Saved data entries

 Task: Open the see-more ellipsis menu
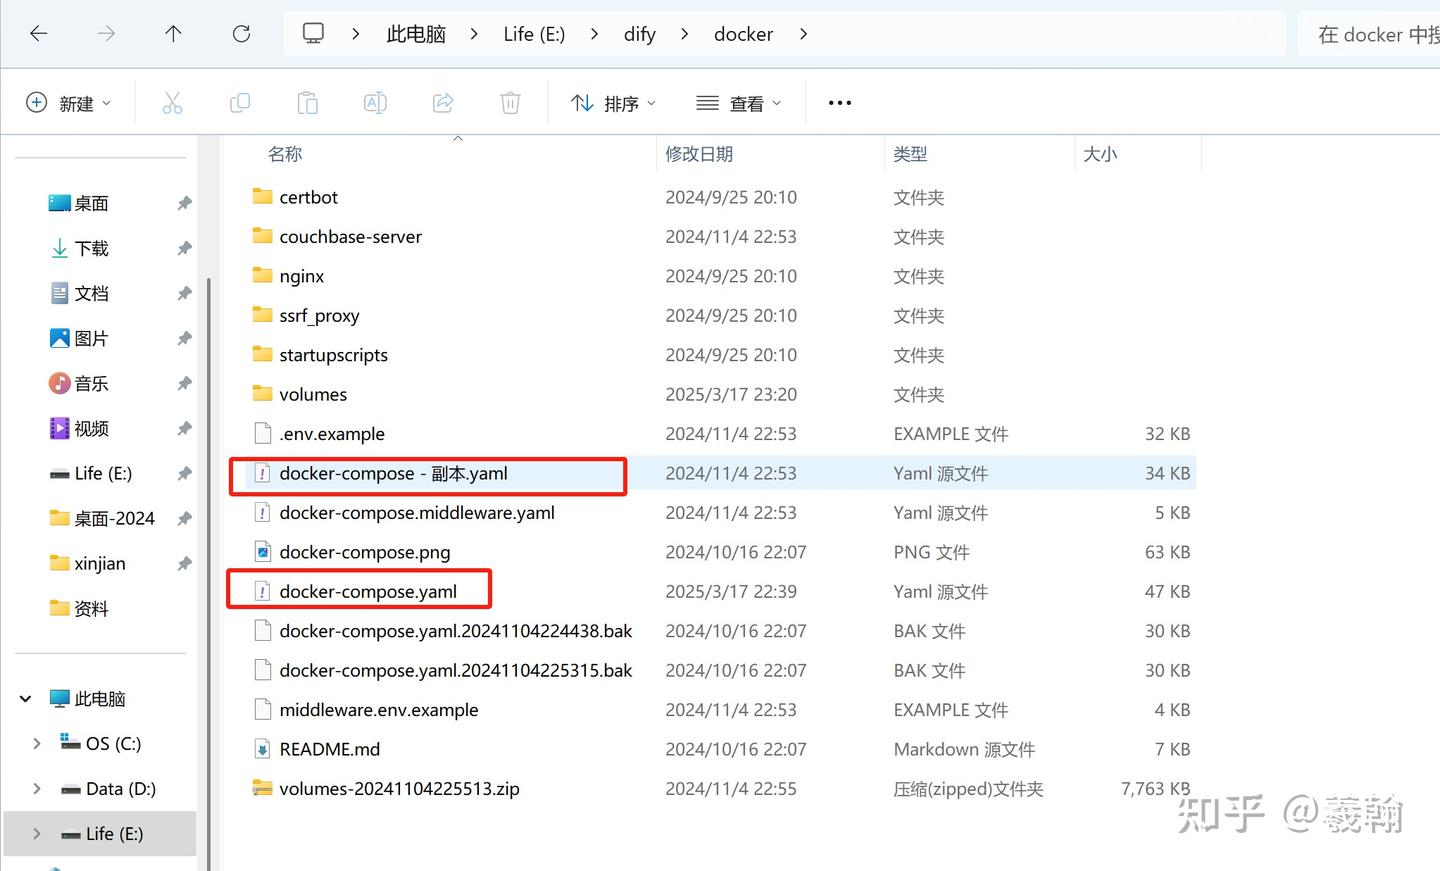point(839,102)
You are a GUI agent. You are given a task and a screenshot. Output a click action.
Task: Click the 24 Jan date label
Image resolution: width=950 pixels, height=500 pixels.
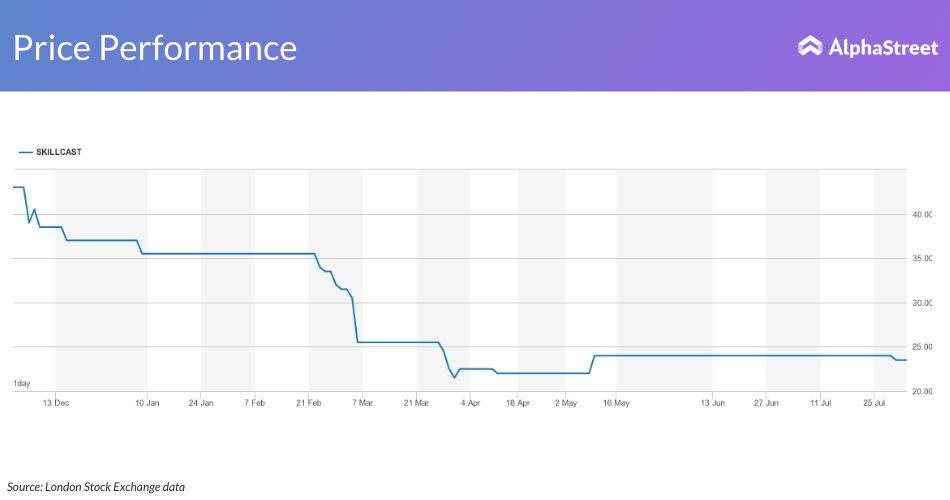(201, 403)
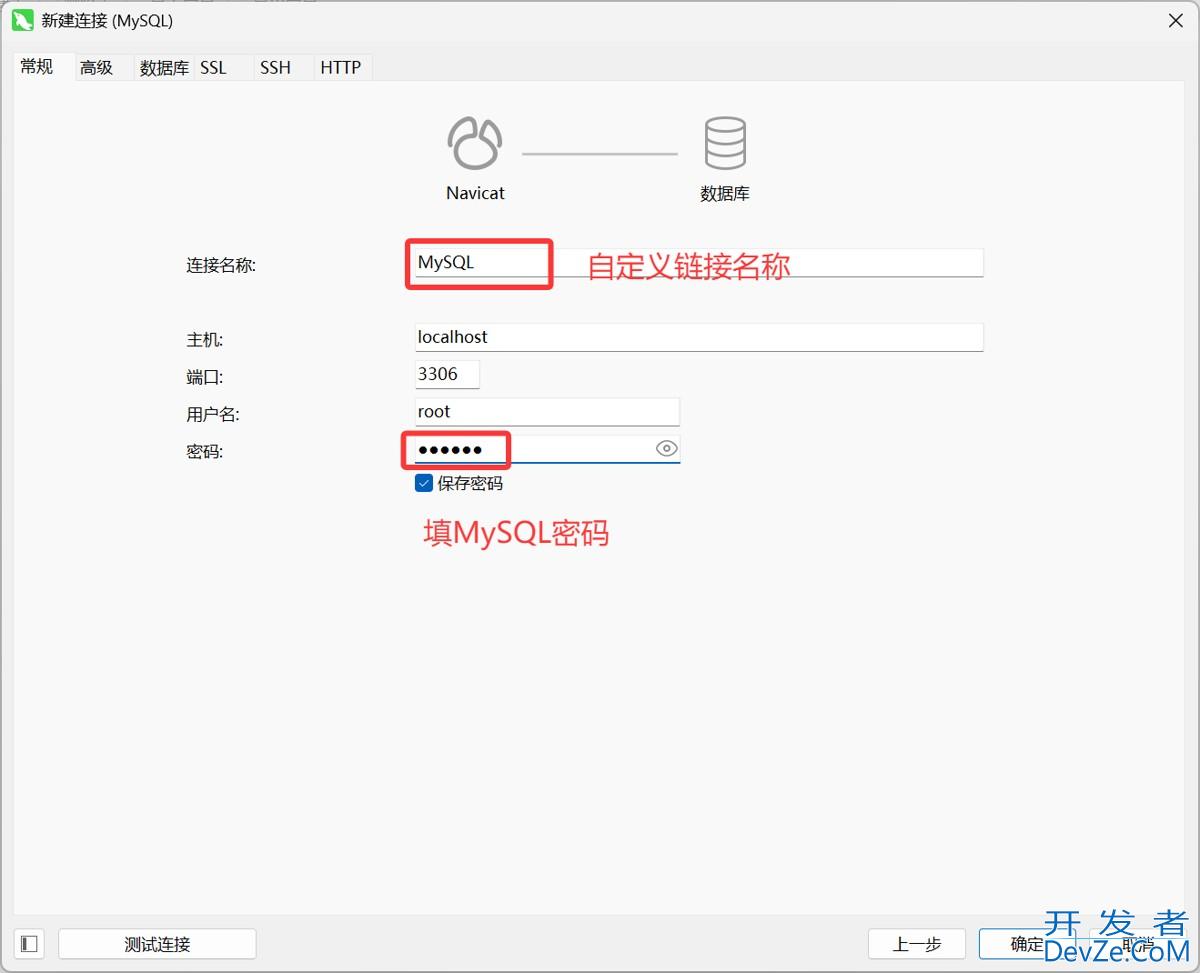
Task: Click the 端口 field showing 3306
Action: (x=447, y=374)
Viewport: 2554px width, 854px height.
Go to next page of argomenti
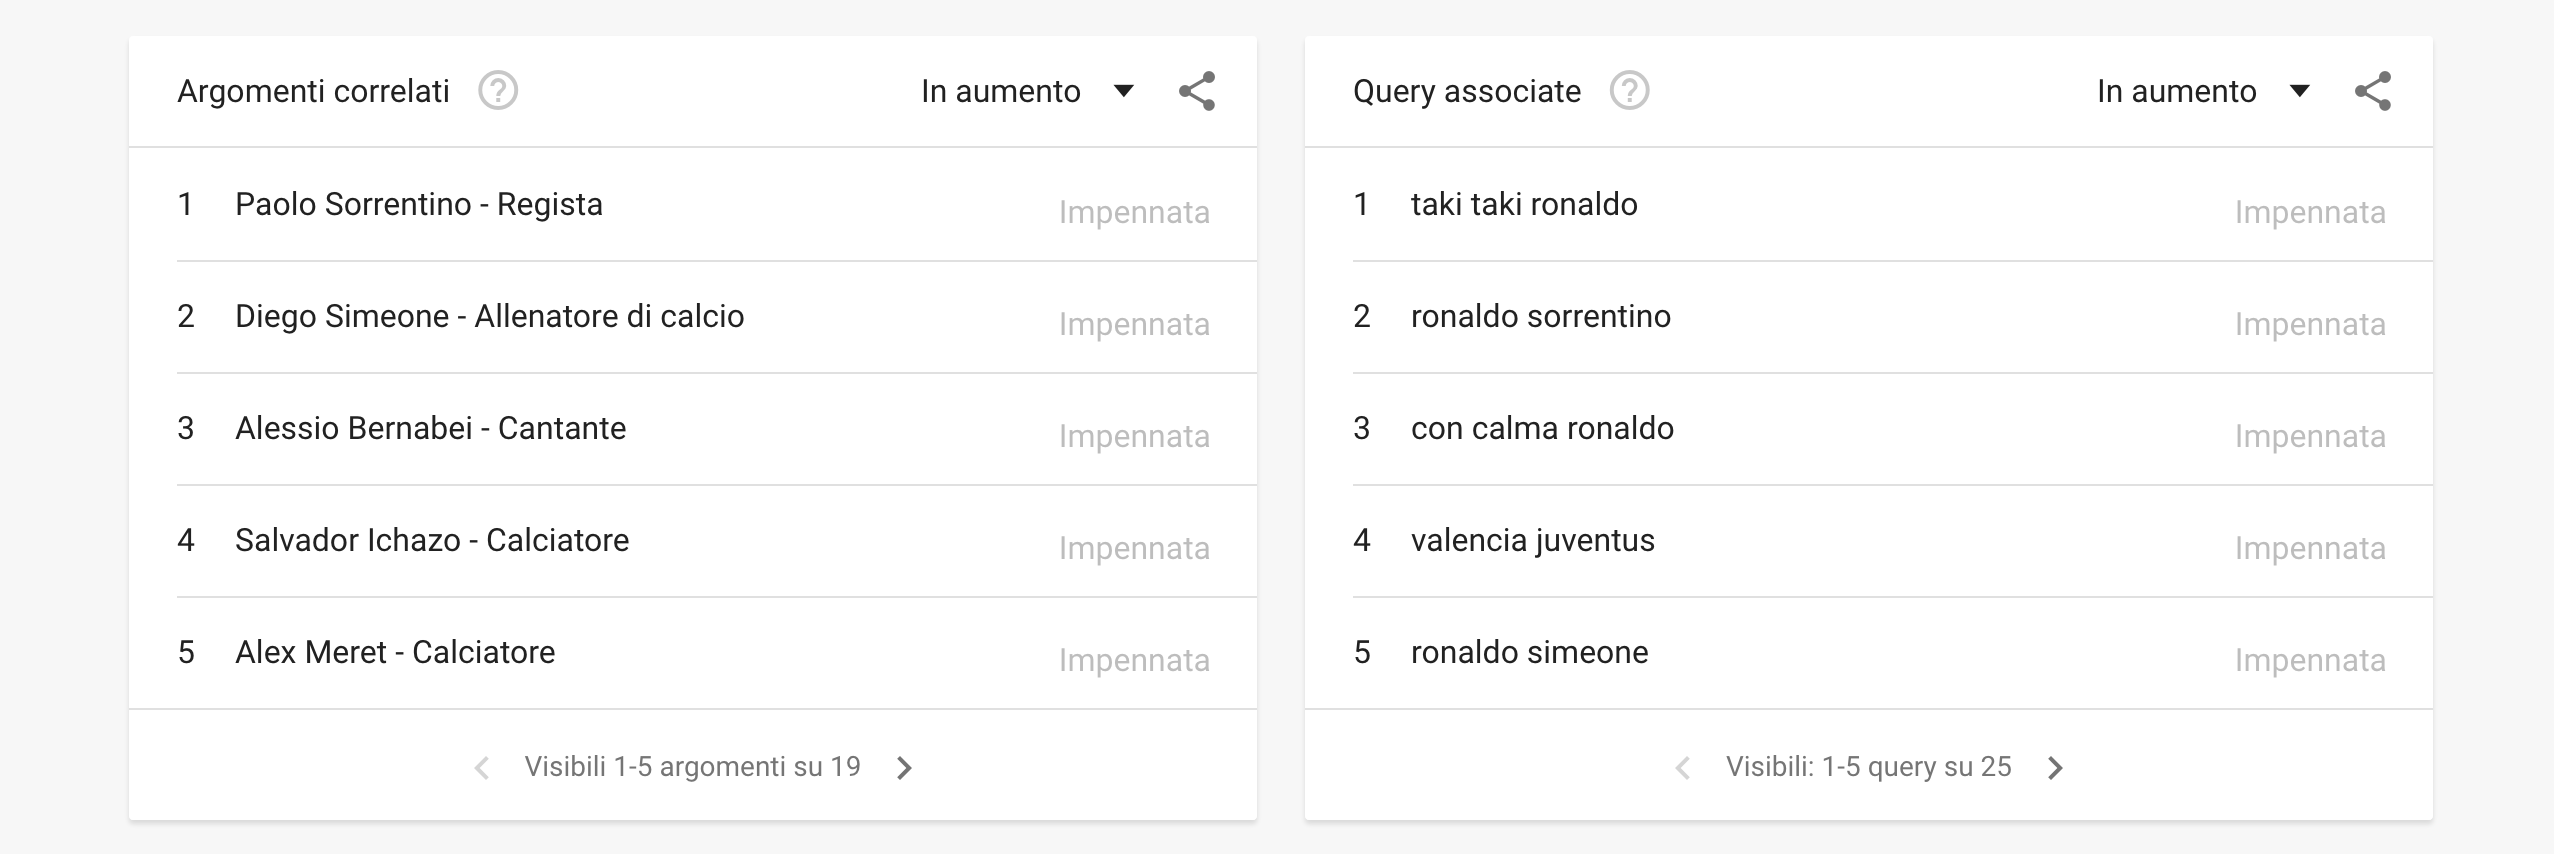coord(904,767)
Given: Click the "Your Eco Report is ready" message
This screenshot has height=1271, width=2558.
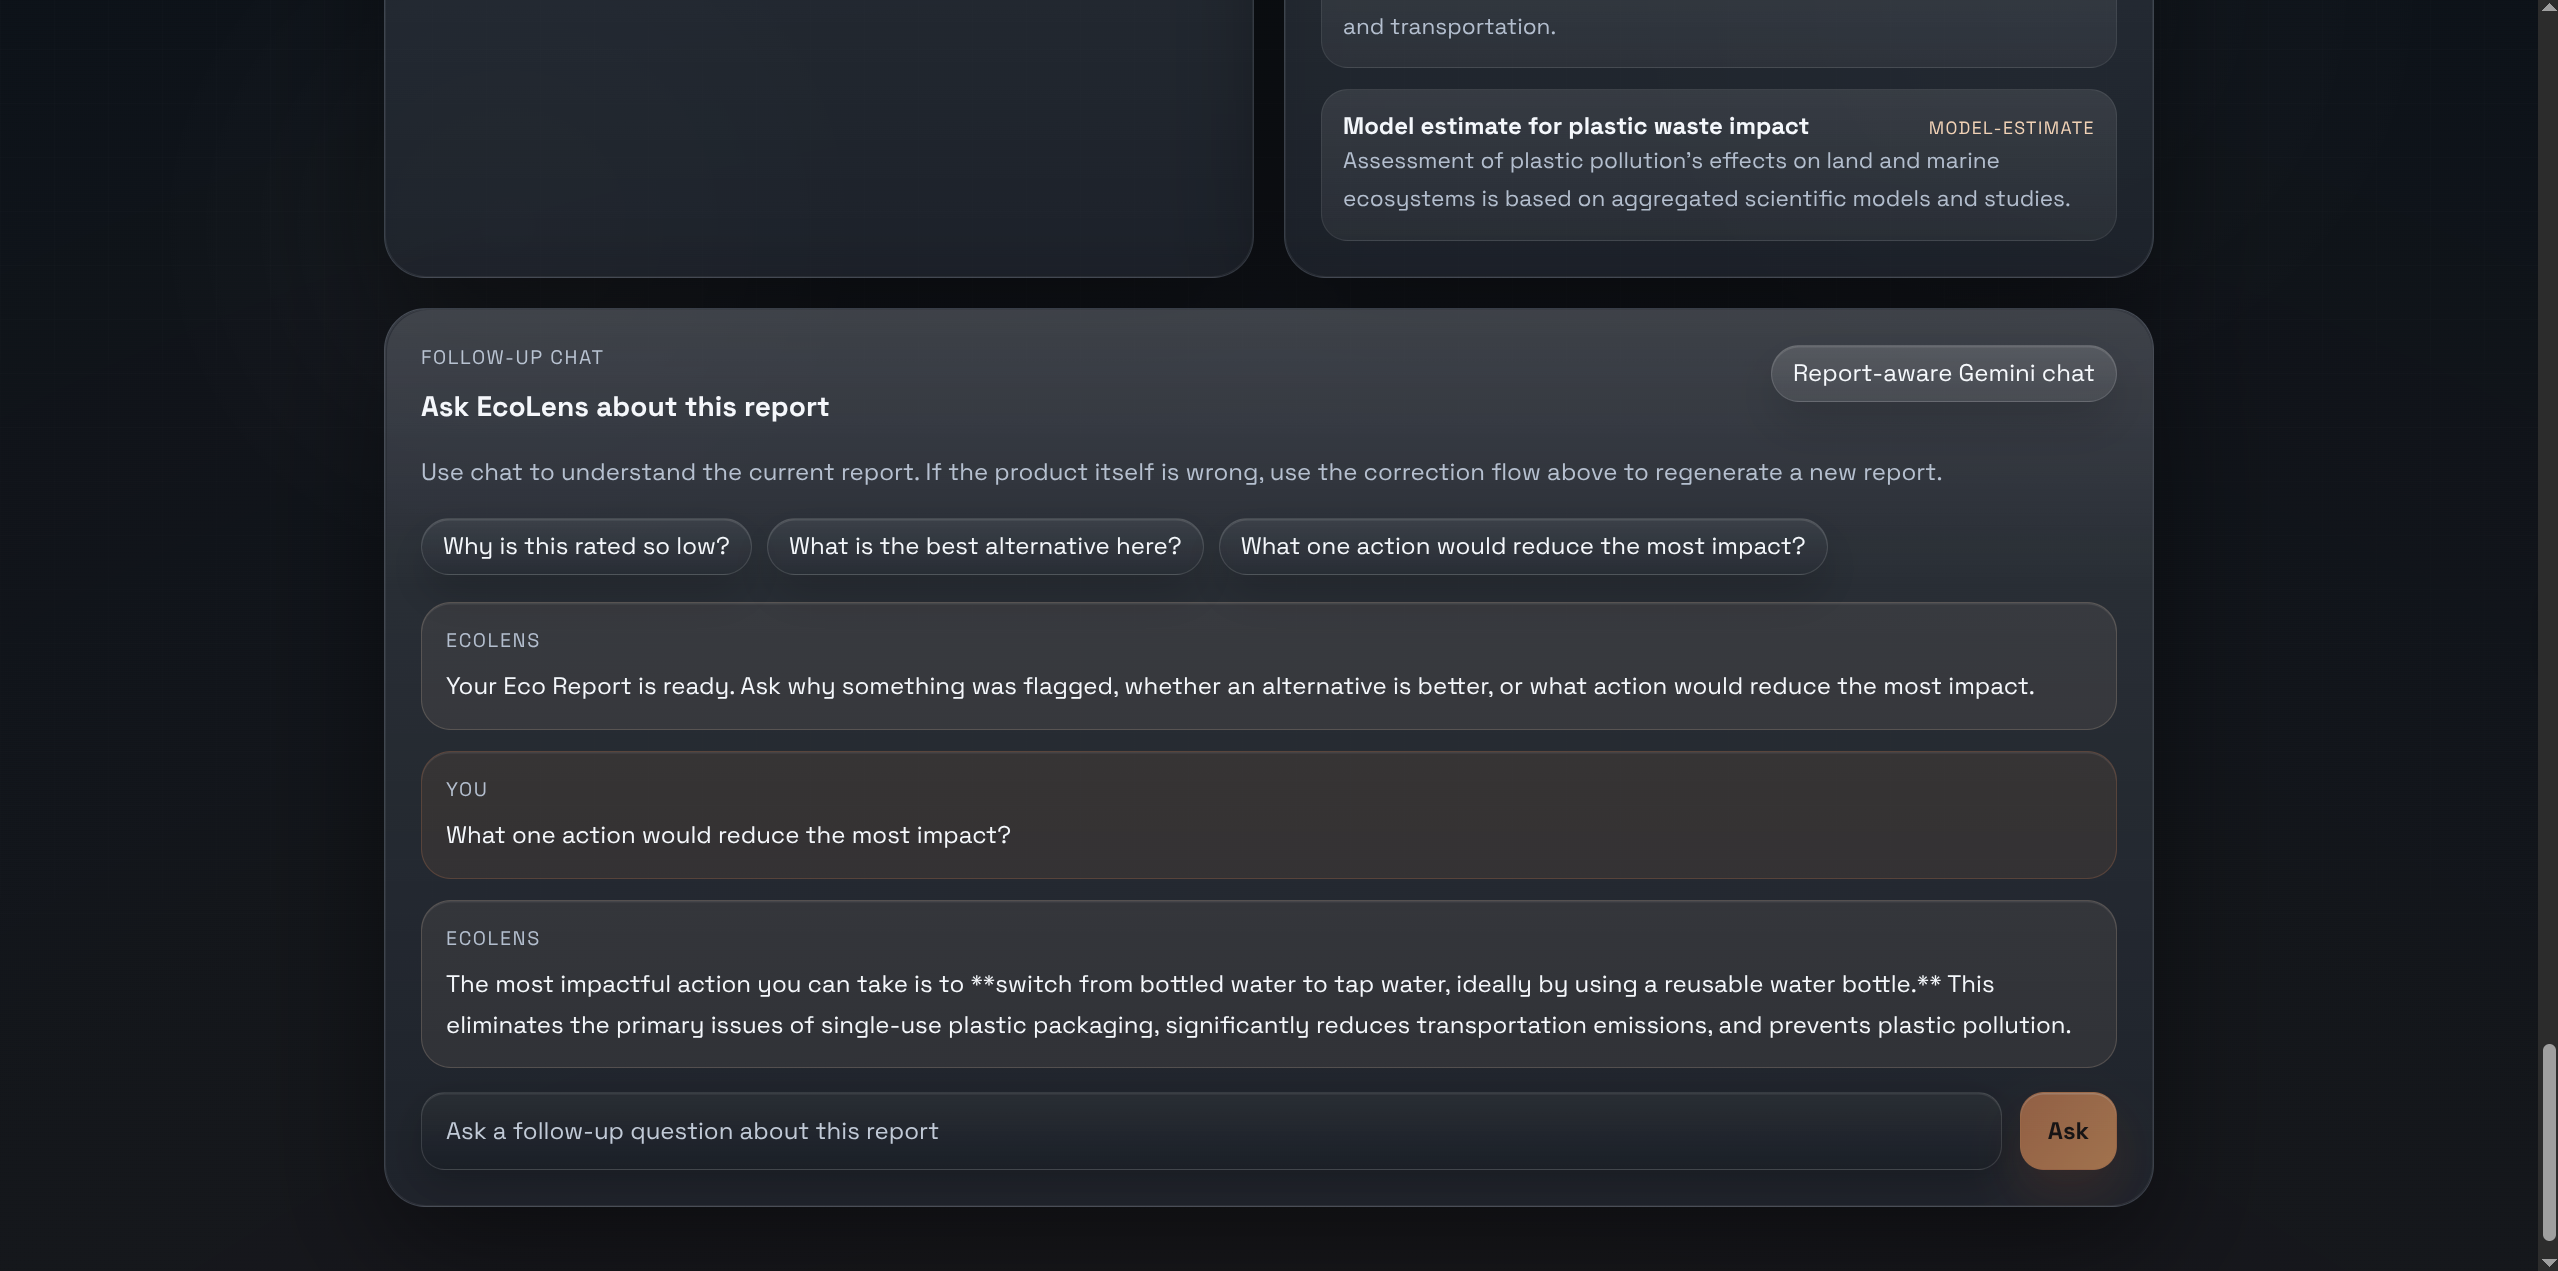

What the task asks
Please report all lines in the entries where "screenshot" appears.

Exercise answer
You are a GUI agent. You are given a task and a screenshot. Output a click action.
This screenshot has height=1271, width=2558.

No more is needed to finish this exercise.